_Alıştırma görevi_
"The image size is (462, 864)." geçen satırdan en sondaki satıra kadar (ikisi de dahil) olan satırları, "Phone Number" ifadesini "Email Address" ile değiştirip geri kalan her şeyi aynen bırakarak yeniden yaz. Resimleri cevaba koyma.

_Satırlar_
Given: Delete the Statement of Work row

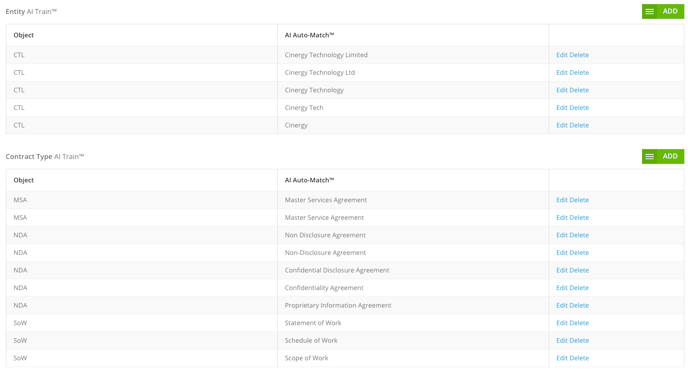Looking at the screenshot, I should click(x=579, y=323).
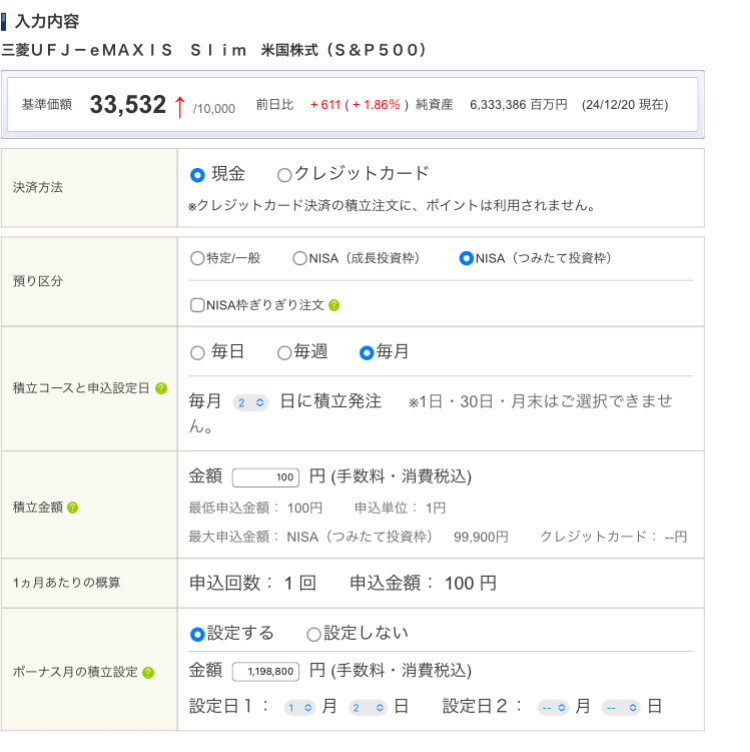The image size is (750, 752).
Task: Open 設定日1 month dropdown
Action: pos(299,707)
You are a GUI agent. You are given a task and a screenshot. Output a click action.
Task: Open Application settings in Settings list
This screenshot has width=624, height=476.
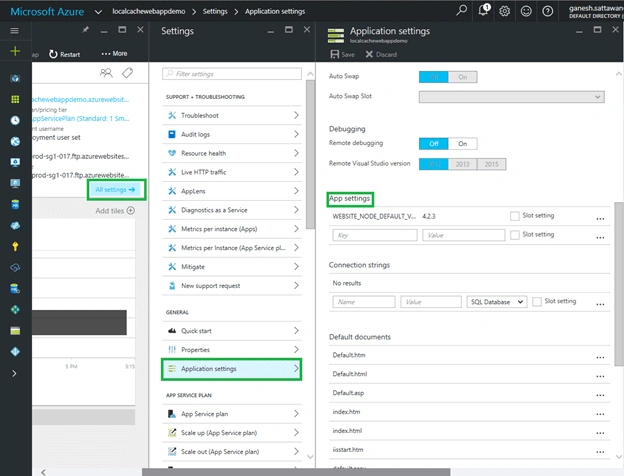(x=232, y=369)
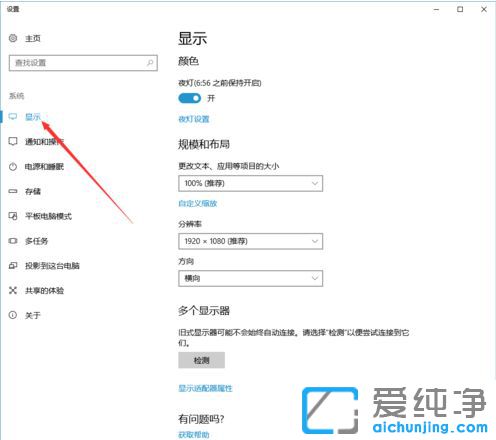Click the 检测 button
This screenshot has width=496, height=440.
[x=201, y=360]

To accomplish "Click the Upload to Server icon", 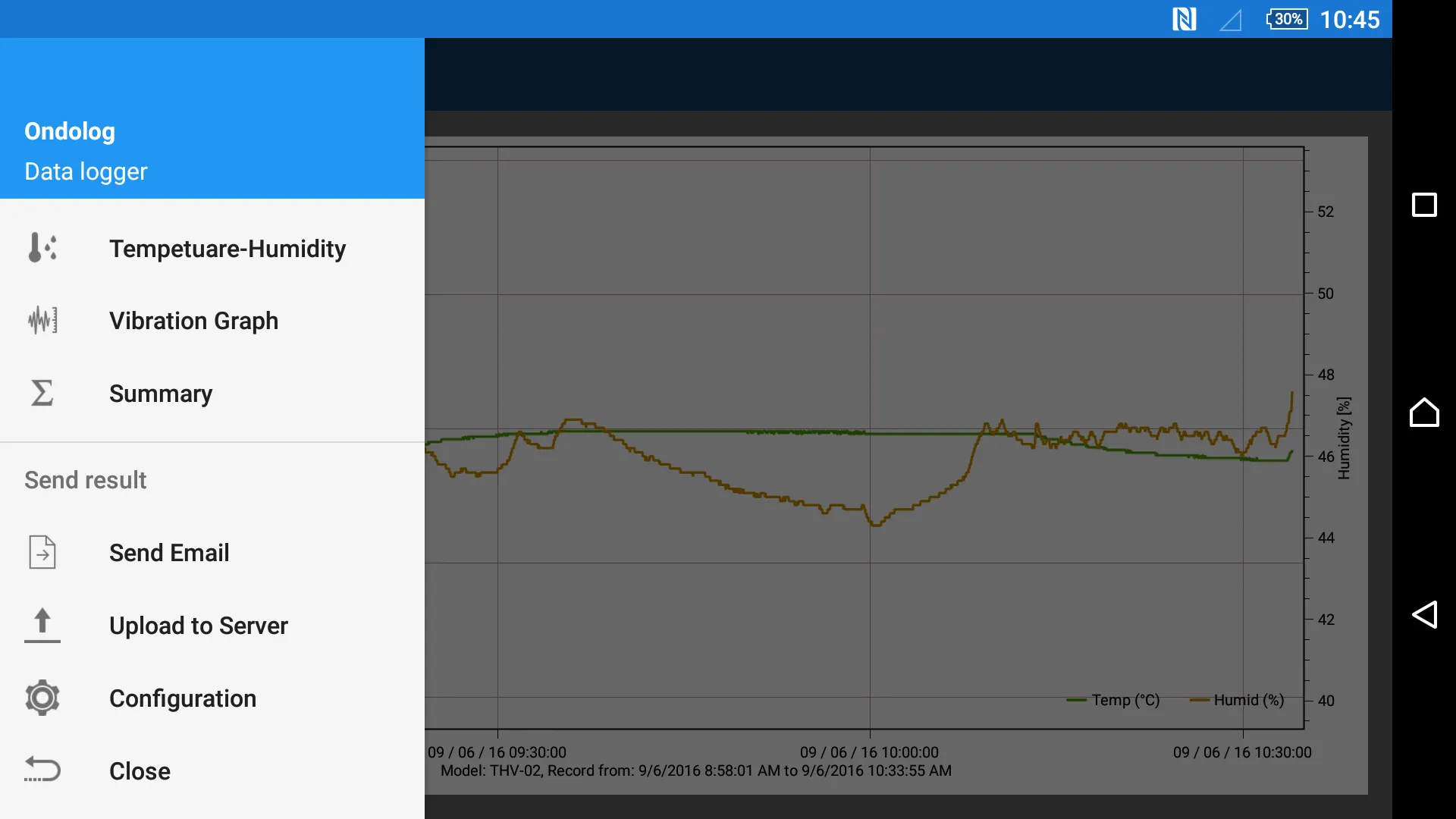I will [x=42, y=625].
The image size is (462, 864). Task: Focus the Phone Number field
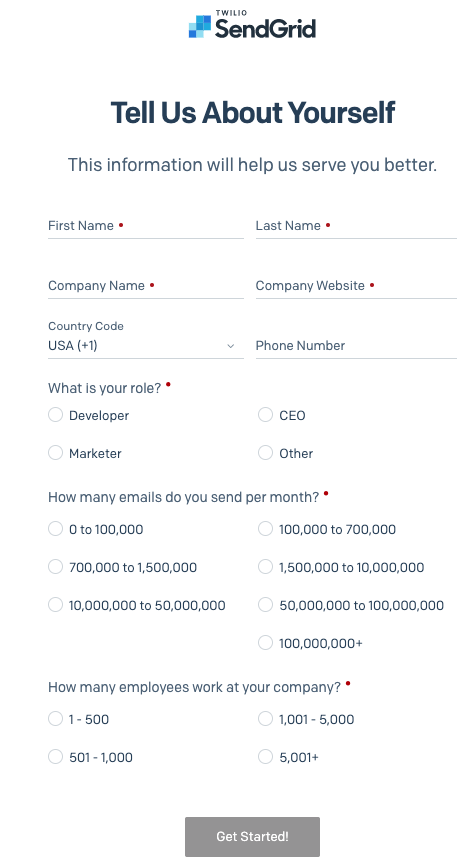click(356, 346)

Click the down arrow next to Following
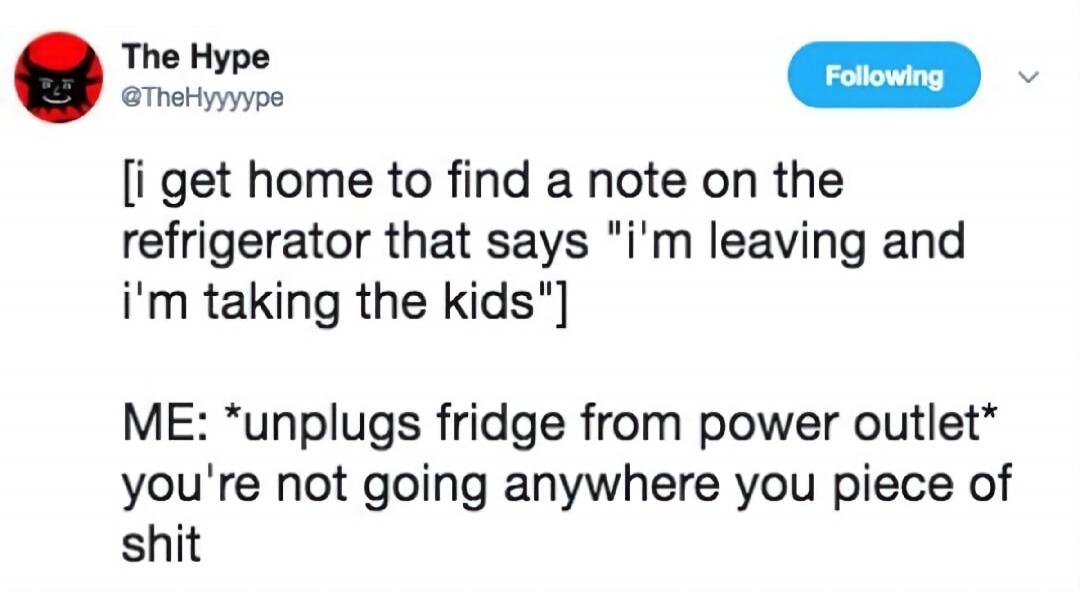tap(1028, 76)
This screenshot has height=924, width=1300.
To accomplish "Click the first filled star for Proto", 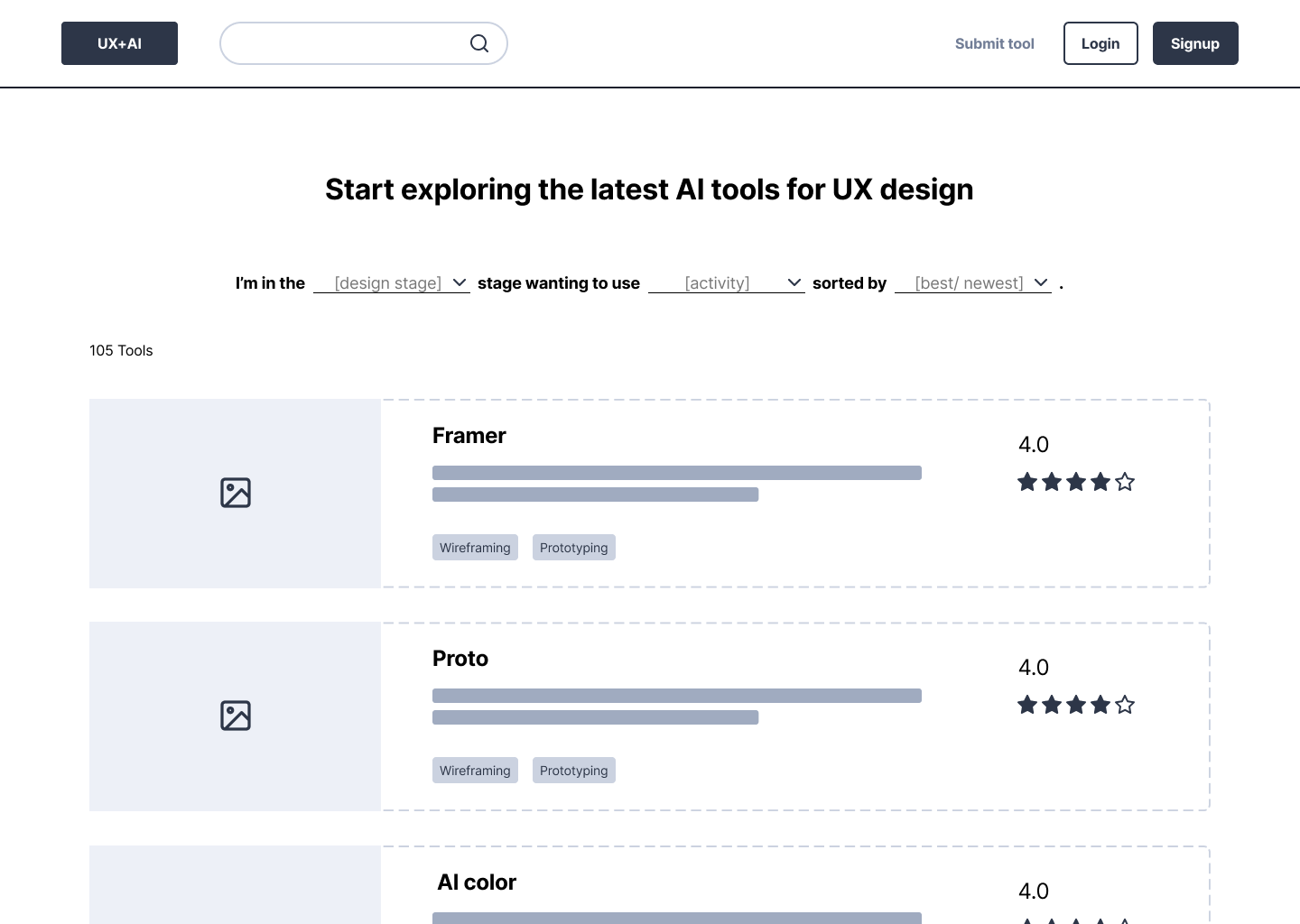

_Alıştırma cevabı_
The image size is (462, 864). Task: Focus the Email Address field
click(356, 346)

Click the down arrow next to Following
tap(1028, 76)
This screenshot has height=924, width=1300.
To accomplish "Click the first filled star for Proto", 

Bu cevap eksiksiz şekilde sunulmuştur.